Tuesday, February 5, 2013

The Love of My Youth

Mary Gordon's The Love of My Youth takes place in Rome, where sixty year old Miranda and Adam are unexpectedly reunited with each other after forty years apart. As the title quite obviously suggests, they were each other's first loves, a devoted couple throughout high school and college until a betrayal (which is slowly revealed during the course of the book) caused a sudden and final break between them. When they meet again in Rome, both are married with grown children. What results is not a renewal of their former romantic feelings, but rather a series of tentative steps toward getting reacquainted with one another. Unfolding primarily through a series of conversations they have as they walk around Roman landmarks, the novel highlights the ways in which they have dramatically changed from the young adults they were when they first knew one another, as well as the ways in which, for better or worse, they have stayed the same. 

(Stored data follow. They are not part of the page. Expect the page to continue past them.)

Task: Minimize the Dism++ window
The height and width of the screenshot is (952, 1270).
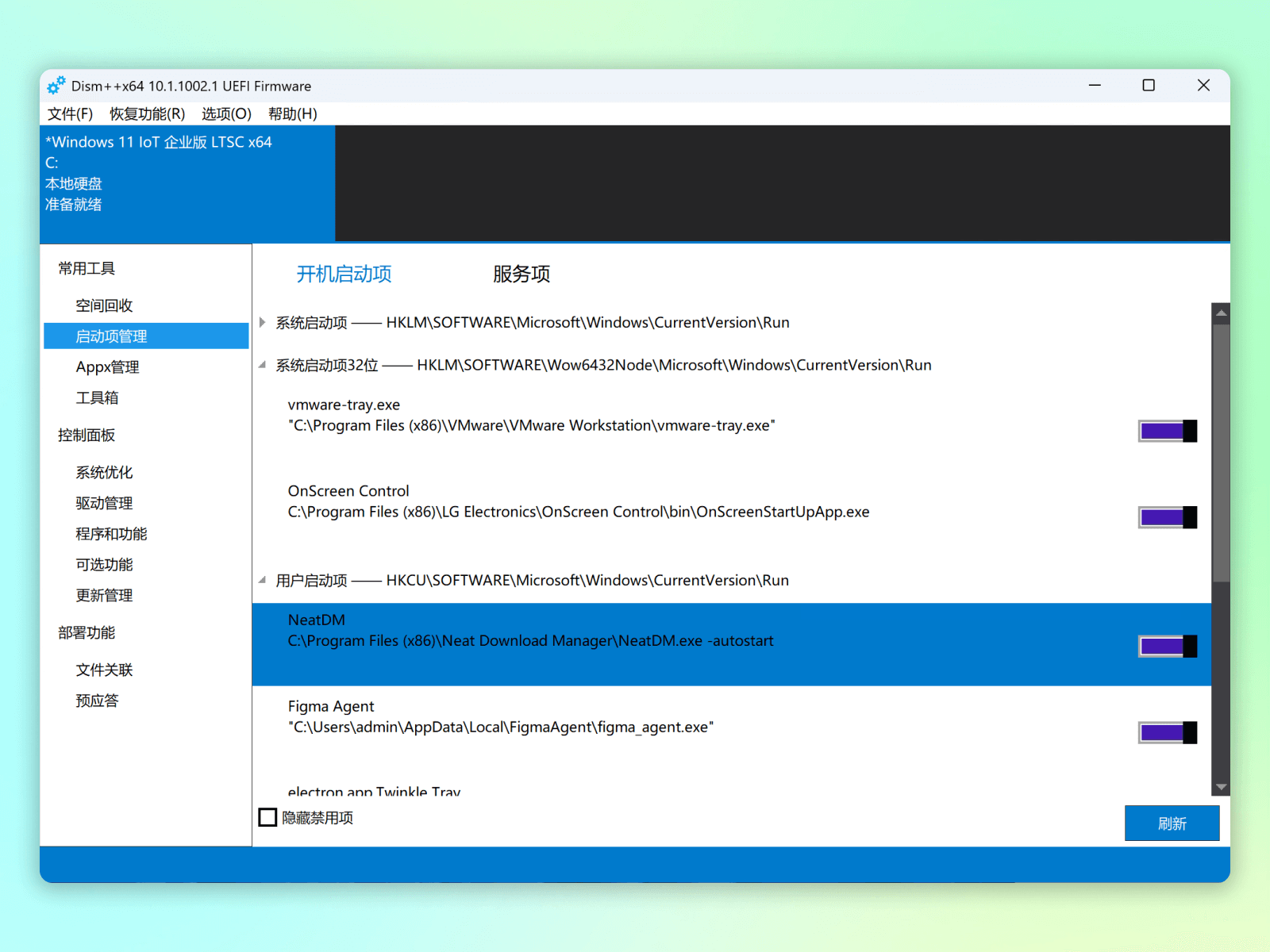Action: tap(1095, 86)
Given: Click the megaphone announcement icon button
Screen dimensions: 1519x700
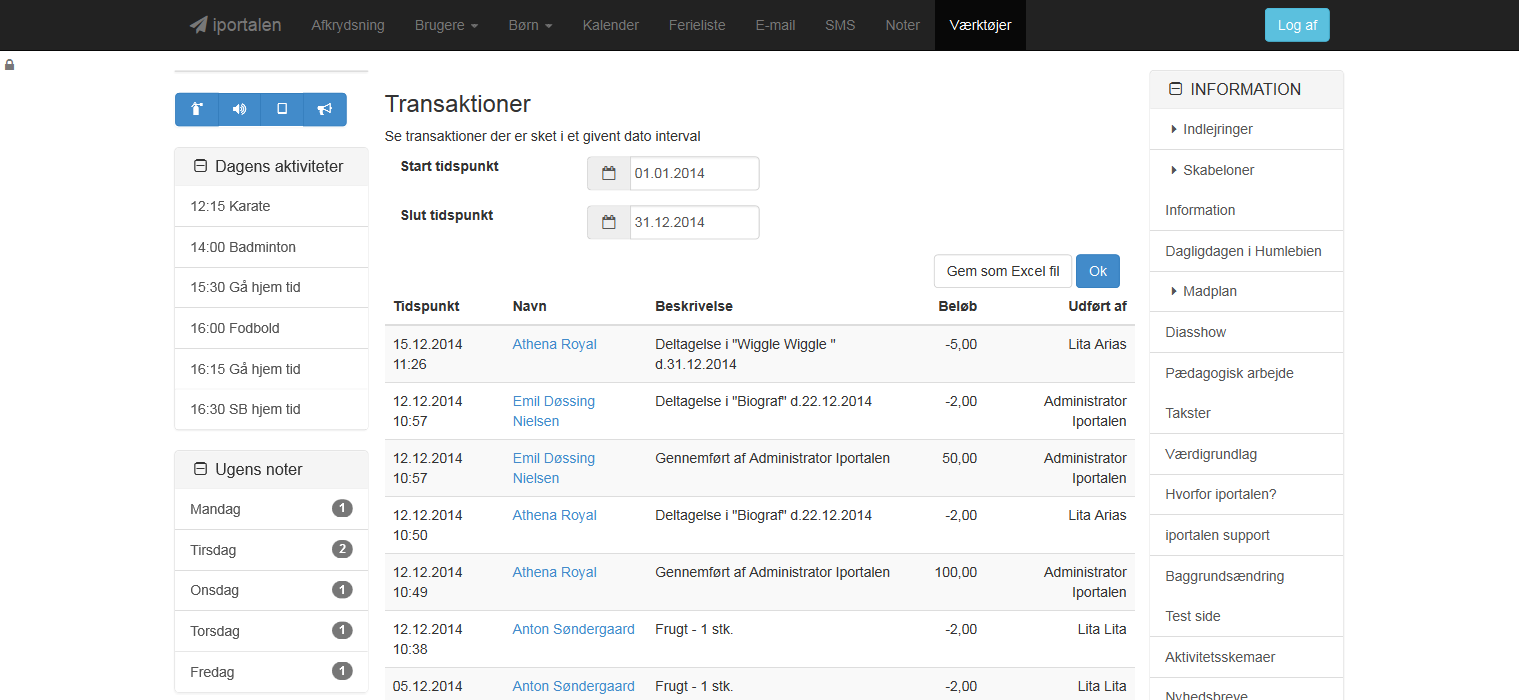Looking at the screenshot, I should [325, 109].
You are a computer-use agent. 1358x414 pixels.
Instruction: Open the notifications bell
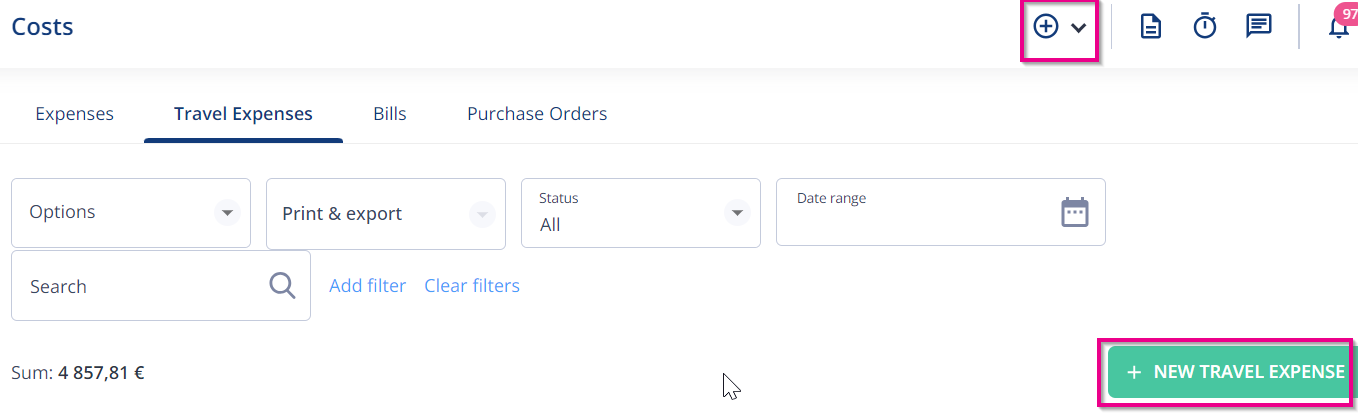pyautogui.click(x=1340, y=27)
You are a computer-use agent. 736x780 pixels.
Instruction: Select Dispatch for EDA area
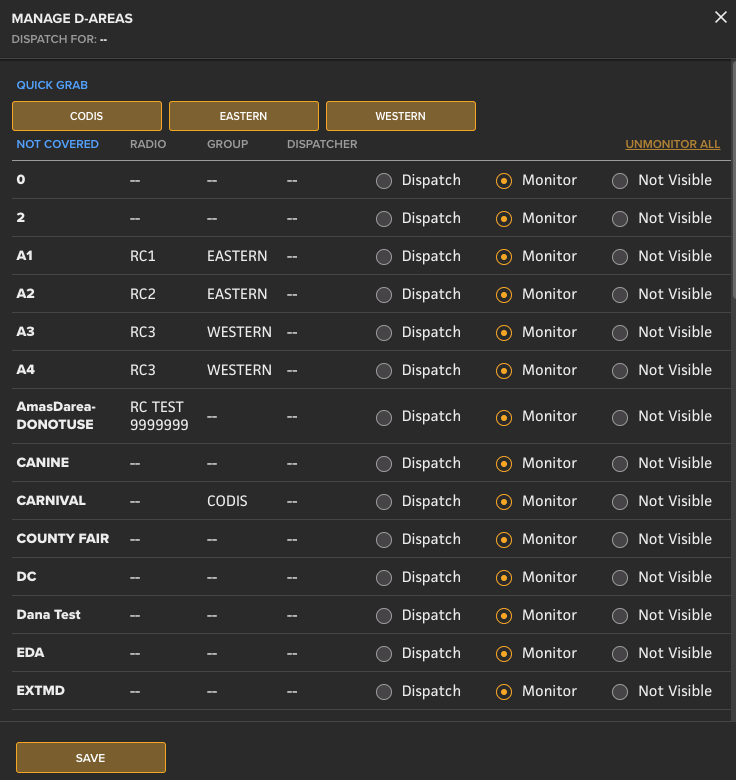[384, 653]
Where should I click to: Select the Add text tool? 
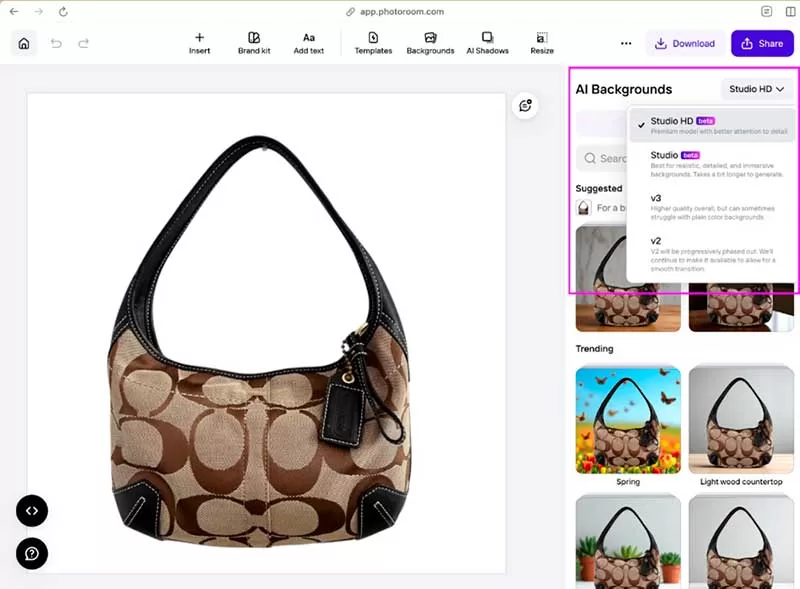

Although the conversations between Miranda and Adam make up the heart of the novel, they're actually one of its biggest weaknesses. To a certain degree I admired the way in which Gordon was able to weave the inner thoughts of both characters together with their dialogue. It's no easy feat to shift between points of view and she pulls it off in a way that smoothly reveals Miranda and Adam's back story. Yet there was a certain tone to all of the dialogue that made it feel extremely false, like nothing people in the real world would ever actually say to one another. There were so many lines that felt like they were straining to be intellectual. Miranda and Adam's comments to each other are overly poetic and very self-involved, with the feel of a carefully planned script rather than an actual conversation. This made the novel as whole feel pedantic and draining. In theory, I was interested in the fact that these two characters were rediscovering each other through these conversations. In reality, though, there were several times when I found myself wishing that I didn't have to be privy to them.

I can't say that I truly liked this novel, and I certainly can't say that I liked these two characters, but there was a certain richness to Gordon's writing that may make me willing to give something else of hers a try in the future.

1 comment:

  1. I've never read Mary Gordon and didn't know much about her writing before reading your thoughts. I am drawn to any novel set in Rome, but I think I will skip this one.